AP Photo/Richard Shiro
On December 12, 1974, when Georgia Governor Jimmy Carter announced his candidacy for President of the United States, he had two percent national name recognition. As the junior man on the national staff of the Washington Post, I drew the assignment to cover his press conference at the National Press Club. Hardly any other reporters showed up. The Post put my story on the shipping page.
As late as early January of 1976, after more than a year of campaigning, the Gallup Poll showed Carter to be the choice of just four percent of likely Democratic voters. Yet the centrist Carter went on to win the Iowa caucuses as four liberals in the race split the liberal vote. With that momentum, Carter went on to win the New Hampshire primary, the Democratic nomination, and the presidency.
He was the ultimate outsider in a year when insiders were disgraced. The rest of the Democratic field proved surprisingly weak; and Carter quickly became a media favorite.
Could 2020 be like 1976?
In 1976, of course, there was no Internet, no 24-7 news cycle and no social media. If anything, an unknown long-shot today can be come a contender even faster.
The abrupt rise of South Bend, Indiana, Mayor Pete Buttigieg is Exhibit A. Out of nowhere, Mayor Pete is now running third in preference polls of likely voters in the Iowa precinct caucuses, behind Bernie Sanders and Joe Biden—but ahead of far better known candidates Elizabeth Warren and Kamala Harris. And Buttigieg hasn't even officially declared.
Take a look at the CNN Town Hall that he did last week, and you can see the outsider appeal. He’s Midwestern in the best sense of the word—a straight shooter, unpretentious, public minded, with a gentle sense of humor. When the first questioner asked what a mayor was doing running for president, Buttigieg replied that the federal government would do well to be governed more like a well-run small city, and not vice versa.
Okay, Buttigieg is 37, and he's gay. That makes him a long shot. But he's also a Rhodes Scholar and a combat vet. And with the exit of Sherrod Brown from the race, the liberal-but-reassuring-white-guy-from-the-Midwest slot is now open. Unlike the other young white guy in the race, Beto O'Rourke, Mayor Pete seems to know what he stands for.
No, I have not fallen in love with the latest candidate flavor of the week. I continue to believe that Elizabeth Warren is the most original and compelling of the contenders, both in narrating the lived frustrations of ordinary Americans and connecting their concerns to a political and policy story of what needs to be done.
But the improbable rise of Buttigieg tells us something about this race. We really have no idea who will be in the real final tier.
Yes, it's likely that it will include Kamala Harris and Bernie Sanders. But early favorites often peak too soon, stumble and lose favor.

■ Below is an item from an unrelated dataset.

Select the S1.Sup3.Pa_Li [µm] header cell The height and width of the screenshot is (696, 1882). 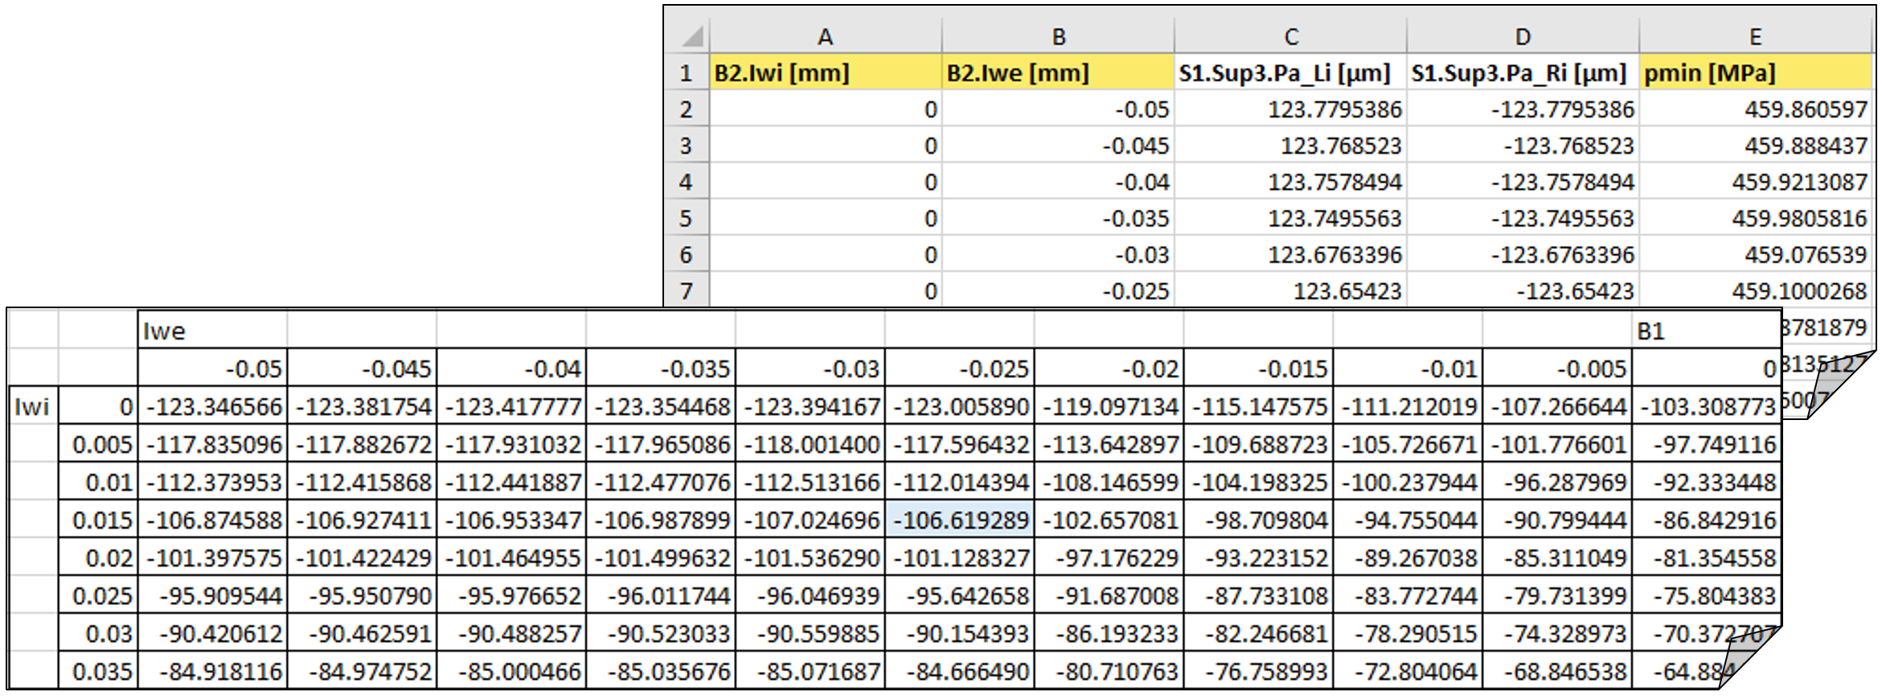1290,73
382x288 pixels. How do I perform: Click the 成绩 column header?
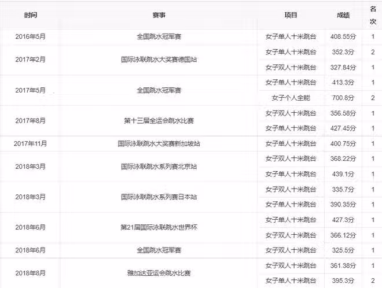tap(343, 16)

As in 1976, we just don't know how a very large field will fragment the progressive, or centrist, or identity vote, and who will break out.
We can imagine that Harris will vault into the lead on the strength of winning most of the Southern primaries plus California. We can also imagine that Harris will be tripped up by her record as a prosecutor, her less-than-stellar performance in recouping damages from the banks on behalf of underwater homeowners, and by the rise of other candidates of color.
We can imagine that Bernie has to be a finalist because of the strong affections of the party's progressive base. Yet we can't predict how that vote might be spilt by the staying power of Elizabeth Warren, who has certain energizer bunny characteristics, and by other candidates deciding to run to the left. And the conventional wisdom may just decide that 78 is too old.
It's possible that the field will be winnowed down to two or three by the March primaries and the fact that the also-rans will have to quit for lack of money. But the combination of no more winner-take-take-all primaries and the randomness of who emerges from the pack means that the contest could go all the way to the August 2020 convention.
This time, there are something like twenty Democratic candidates at risk of crowding each other out, and producing an anomalous nominee. The economist Kenneth Arrow famously devised what came to be called the Impossibility Theorem.
Namely, when voters have three or more alternatives, the outcome is basically indeterminate in terms of preferences. In short, anything can happen.
Ranked choice voting, where second and third choice preferences are automatically redistributed, can help address that dilemma. But they don't have that in the Democratic nomination process, unless you count the end-game at the Convention. And there, if no candidate has a clear majority of delegates, the horse trading can once again produce almost any outcome. This was the case before 1952, when front- runners often were not the nominee.
What's troubling, assuming that Trump escapes impeachment, is that the large and unwieldy Democratic field could well have another eighteen months to whack away at each other, while Trump and Fox News whack away at them. It would be nice if the presumptive nominee were known by next March's primaries, but I wouldn't bet on it.